Hold the *Windows* key and press *R*, then type *CMD* then press *Enter* to open a command prompt box (A new dialogue box - black with white font, will appear on screen ):

In the command prompt window that opens, type the following command:

_Note that there is a space before the /ALL, but there is *NOT* a space after the / in the following command._

* ipconfig /all > network.txt & network.txt *

It will export the results to notepad and then automatically open notepad.
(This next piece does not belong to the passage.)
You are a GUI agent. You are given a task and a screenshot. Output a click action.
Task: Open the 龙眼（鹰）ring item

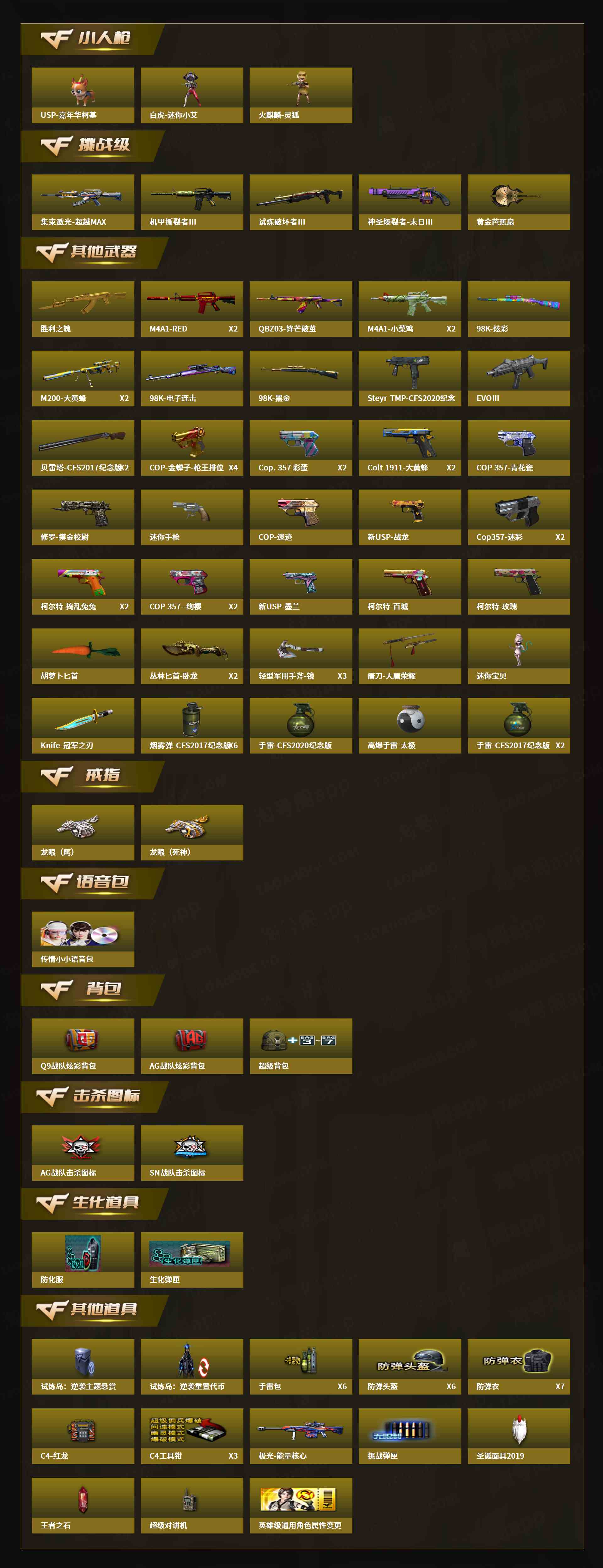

Now all you need to do is copy and paste those results to a reply here
to do that:
From the notepad menu - choose *Edit* - *Select all* 
all the text will be highlighted
Next
From the notepad menu - choose *Edit* - *Copy*
Now go back to the forum - reply and then right click in the reply box and *paste* 
*------------------------------------------------------------------------*


----------



## the_farwall (Mar 18, 2011)

*Re: Wired network connection failing*

Hi, thanks for the reply. Firstly the machine was custom built by a company call PCSpecialist who don't seem to list drivers for the components they use. Given that the problem is that the network connection isn't working at all, any of the driver update methods that automatically look for it online are obviously out of the question as there is no internet available. Running the automatic driver update immediately returns a "driver up to date" message.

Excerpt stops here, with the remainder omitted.